I like to think he has pride in what he does. He is, after all, self-employed. But he hasn’t the necessity of filling in tax returns or looking for loopholes. His office is vast: it is air-conditioned and has extensive outdoor areas. He can stretch his legs in the summer and keep warm in winter. He knows others are ashamed of him, so speaks to no-one, meaning that his autobiography, his unity of self, remains undefined, at least so far as the polite world is concerned: No self really has completeness or stability, but we like to entertain the illusion of a well-ordered self-identity. Ordnung muß sein! No doubt he has a self-for-others recorded in official documents, a ready-made identity which can be referred to at a glance. But on Gleis 5, or else on the S1, if shame involves being seen, then he has no need of shame, for he is not seen. Though not seeing him takes practice. He does not sit, as others do, but stands near the doors, looking through the glass as fields and suburbs swap places repeatedly. How would we describe him in German? Einer von denen.
A year or two back, I remember — outside the Borchert Theatre in Münster — there was a man in a wheelchair, shouting angrily, a copy of Draußen held above his head like a reproach and, with great difficulty, pushing himself backwards with his other hand.

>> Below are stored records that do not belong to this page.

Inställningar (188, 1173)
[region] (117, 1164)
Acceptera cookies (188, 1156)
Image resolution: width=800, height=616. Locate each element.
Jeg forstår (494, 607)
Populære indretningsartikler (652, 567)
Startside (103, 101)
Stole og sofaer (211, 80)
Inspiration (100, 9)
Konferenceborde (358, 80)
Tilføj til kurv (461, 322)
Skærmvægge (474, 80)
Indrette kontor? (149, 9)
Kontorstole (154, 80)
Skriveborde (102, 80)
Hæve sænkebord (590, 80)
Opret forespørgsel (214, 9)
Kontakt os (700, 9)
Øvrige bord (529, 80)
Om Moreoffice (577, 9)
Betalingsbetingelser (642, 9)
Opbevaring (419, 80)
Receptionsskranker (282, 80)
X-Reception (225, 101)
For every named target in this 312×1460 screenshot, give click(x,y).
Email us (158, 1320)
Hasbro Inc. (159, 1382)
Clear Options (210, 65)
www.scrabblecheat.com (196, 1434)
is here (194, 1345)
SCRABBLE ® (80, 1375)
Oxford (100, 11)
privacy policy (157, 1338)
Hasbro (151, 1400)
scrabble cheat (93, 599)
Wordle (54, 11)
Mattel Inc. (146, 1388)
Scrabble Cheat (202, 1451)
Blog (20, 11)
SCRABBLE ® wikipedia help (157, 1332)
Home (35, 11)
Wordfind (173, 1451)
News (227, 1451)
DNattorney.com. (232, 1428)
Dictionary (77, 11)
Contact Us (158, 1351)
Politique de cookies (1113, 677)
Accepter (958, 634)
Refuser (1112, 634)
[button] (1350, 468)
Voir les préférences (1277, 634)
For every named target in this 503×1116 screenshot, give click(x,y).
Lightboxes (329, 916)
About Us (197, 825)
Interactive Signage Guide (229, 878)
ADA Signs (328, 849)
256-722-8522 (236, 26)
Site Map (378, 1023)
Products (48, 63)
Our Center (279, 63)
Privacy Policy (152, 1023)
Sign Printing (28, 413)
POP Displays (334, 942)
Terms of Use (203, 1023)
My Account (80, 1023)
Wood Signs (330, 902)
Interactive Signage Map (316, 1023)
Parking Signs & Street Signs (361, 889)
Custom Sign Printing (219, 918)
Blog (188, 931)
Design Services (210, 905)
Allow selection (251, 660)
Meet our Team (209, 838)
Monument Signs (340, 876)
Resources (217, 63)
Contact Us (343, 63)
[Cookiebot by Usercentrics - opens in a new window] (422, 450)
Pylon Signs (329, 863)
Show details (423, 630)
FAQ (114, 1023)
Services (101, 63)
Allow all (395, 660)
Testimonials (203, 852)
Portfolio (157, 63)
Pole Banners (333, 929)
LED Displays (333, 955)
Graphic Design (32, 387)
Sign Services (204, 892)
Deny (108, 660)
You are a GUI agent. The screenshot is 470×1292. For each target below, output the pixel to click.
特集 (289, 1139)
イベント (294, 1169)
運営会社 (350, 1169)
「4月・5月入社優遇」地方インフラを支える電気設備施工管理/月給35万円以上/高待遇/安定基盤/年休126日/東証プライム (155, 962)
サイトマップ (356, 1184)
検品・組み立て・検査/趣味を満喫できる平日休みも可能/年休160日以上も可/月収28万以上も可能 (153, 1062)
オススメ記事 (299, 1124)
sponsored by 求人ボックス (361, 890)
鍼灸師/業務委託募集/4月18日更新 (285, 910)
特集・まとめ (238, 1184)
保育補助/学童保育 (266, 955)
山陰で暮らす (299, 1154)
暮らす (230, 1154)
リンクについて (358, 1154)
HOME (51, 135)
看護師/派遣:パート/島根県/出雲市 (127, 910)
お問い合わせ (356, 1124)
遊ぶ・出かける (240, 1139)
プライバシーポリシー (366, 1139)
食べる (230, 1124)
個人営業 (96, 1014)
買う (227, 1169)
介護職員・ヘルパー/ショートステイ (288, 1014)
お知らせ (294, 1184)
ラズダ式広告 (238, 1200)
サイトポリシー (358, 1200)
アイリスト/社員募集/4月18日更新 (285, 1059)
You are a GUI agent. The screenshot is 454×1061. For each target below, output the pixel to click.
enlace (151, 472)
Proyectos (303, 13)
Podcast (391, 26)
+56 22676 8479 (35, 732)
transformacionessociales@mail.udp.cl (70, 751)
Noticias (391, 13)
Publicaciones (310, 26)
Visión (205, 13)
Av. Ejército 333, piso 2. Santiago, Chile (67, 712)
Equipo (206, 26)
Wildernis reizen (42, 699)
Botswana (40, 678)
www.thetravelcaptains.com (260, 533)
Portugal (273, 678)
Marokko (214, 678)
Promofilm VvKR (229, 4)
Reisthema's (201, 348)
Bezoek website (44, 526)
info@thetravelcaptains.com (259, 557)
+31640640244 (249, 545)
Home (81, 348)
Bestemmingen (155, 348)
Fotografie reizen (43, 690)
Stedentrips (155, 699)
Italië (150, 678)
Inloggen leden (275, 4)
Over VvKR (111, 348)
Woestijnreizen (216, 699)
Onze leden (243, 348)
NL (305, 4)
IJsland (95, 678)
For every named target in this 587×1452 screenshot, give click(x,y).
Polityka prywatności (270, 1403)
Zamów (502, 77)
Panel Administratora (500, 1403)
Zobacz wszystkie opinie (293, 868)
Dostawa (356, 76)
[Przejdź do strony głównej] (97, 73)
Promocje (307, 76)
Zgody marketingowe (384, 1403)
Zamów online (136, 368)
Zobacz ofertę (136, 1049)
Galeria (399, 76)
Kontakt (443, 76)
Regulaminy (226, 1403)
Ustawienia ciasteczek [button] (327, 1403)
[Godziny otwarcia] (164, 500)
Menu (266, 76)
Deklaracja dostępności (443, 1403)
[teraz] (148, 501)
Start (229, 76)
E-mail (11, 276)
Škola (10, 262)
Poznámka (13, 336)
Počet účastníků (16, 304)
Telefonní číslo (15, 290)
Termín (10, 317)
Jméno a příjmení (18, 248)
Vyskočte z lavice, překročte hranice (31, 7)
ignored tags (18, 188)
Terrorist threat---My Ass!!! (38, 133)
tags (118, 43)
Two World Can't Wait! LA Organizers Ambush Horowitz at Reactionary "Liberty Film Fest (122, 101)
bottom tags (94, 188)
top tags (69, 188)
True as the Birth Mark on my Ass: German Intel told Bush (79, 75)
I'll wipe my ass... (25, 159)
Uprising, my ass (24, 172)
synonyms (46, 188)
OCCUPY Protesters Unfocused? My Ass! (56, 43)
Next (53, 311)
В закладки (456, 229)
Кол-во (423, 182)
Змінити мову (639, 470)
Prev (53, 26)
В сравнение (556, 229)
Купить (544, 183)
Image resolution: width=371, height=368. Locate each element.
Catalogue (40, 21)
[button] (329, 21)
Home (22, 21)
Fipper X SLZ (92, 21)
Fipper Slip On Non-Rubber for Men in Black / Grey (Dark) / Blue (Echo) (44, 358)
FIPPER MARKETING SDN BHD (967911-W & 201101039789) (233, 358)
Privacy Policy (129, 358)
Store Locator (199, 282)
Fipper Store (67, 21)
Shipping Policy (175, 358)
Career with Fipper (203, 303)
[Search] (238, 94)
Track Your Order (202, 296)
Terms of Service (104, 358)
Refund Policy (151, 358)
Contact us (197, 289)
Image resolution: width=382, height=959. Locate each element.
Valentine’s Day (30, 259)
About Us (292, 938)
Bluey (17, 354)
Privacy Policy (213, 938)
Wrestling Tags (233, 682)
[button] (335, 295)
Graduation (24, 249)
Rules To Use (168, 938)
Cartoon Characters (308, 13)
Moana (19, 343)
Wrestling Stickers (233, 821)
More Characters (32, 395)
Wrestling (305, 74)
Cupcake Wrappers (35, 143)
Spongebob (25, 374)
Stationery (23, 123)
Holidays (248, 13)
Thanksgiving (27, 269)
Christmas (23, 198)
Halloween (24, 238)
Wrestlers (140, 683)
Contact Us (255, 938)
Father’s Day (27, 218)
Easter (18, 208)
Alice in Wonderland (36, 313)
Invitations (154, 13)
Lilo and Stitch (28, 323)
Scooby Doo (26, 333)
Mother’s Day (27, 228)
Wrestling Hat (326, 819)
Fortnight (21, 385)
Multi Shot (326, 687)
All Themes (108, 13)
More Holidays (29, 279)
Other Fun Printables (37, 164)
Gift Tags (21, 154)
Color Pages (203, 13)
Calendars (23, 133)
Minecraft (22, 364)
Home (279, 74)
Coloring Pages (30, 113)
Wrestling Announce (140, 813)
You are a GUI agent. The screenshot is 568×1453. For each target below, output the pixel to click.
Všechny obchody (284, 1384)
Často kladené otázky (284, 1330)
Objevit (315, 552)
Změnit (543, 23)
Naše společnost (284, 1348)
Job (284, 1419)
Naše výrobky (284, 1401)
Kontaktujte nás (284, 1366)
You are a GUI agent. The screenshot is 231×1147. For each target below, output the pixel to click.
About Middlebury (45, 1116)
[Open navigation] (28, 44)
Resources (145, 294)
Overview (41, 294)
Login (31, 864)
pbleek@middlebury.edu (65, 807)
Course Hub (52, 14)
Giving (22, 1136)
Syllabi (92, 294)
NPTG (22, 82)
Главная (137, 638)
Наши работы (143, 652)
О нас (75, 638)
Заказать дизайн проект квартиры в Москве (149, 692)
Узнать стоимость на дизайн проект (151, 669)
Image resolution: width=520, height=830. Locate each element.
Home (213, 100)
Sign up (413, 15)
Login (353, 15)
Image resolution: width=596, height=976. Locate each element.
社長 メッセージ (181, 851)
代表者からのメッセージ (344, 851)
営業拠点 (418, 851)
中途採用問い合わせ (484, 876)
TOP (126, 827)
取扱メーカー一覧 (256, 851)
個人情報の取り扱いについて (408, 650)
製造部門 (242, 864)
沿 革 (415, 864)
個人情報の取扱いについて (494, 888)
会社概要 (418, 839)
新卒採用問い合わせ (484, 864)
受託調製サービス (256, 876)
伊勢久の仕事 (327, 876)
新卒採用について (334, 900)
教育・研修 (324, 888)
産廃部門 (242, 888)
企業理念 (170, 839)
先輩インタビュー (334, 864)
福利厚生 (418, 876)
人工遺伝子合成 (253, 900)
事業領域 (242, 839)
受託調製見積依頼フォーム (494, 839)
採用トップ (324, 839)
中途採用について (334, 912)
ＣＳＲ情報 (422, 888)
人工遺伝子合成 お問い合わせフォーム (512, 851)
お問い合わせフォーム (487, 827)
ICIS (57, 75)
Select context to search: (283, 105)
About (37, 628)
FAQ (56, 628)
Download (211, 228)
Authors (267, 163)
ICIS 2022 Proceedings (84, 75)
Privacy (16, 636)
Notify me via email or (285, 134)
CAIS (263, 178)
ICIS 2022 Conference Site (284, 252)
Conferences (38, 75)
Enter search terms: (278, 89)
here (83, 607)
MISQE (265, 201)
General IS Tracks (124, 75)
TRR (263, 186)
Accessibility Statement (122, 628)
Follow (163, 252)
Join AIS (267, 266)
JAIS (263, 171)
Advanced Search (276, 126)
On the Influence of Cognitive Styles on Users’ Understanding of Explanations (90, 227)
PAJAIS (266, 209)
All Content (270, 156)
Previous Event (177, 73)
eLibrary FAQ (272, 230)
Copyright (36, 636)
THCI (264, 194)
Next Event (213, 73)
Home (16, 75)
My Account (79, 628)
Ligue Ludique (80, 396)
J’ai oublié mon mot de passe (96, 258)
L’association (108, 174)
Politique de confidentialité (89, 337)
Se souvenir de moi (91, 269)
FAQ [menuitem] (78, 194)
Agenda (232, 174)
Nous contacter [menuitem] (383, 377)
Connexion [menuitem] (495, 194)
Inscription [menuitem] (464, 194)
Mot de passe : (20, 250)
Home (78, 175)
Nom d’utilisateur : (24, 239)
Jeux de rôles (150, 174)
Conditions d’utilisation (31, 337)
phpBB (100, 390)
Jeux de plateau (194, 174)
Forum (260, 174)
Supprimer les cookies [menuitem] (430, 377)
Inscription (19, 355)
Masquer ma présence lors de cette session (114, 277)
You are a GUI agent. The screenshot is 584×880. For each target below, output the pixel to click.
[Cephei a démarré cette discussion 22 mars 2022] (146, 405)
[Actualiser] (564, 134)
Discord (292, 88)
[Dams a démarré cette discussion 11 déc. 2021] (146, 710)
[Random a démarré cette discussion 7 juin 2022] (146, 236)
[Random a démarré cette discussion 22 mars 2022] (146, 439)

Einer von denen. On Hafenpromenade, one or two people looked on with concern, while others found it hard to hide their irritation. Der Andere von Immer. But here on the S1, all is calm. I look at the plastic bottles in the plastic bag: bound for recycling, rather than to float like a barge on the ocean. And I think back to the 1970s when I used to wander the verges down towards the Leven, collecting glass cheques that we would take to various shops and, with our takings, buy sweets and, perhaps, another bottle, which afterwards we’d throw away. No-one retired early and no-one lived in luxury but for a day here and there we lived the high life until we made ourselves sick on sherbet dabs and tubes of toffo. We had no need of shame either, since we were only children. I can laugh now. I can confess all. We were not hungry. Greed has a sweet tooth. I look at my luggage and check the time. Check the platform number and time for my next connection: check the seat number too, to make sure I will be in my contracted place. The world goes on, inside and outside. Even here on the S1 we present only a microcosm of the whole.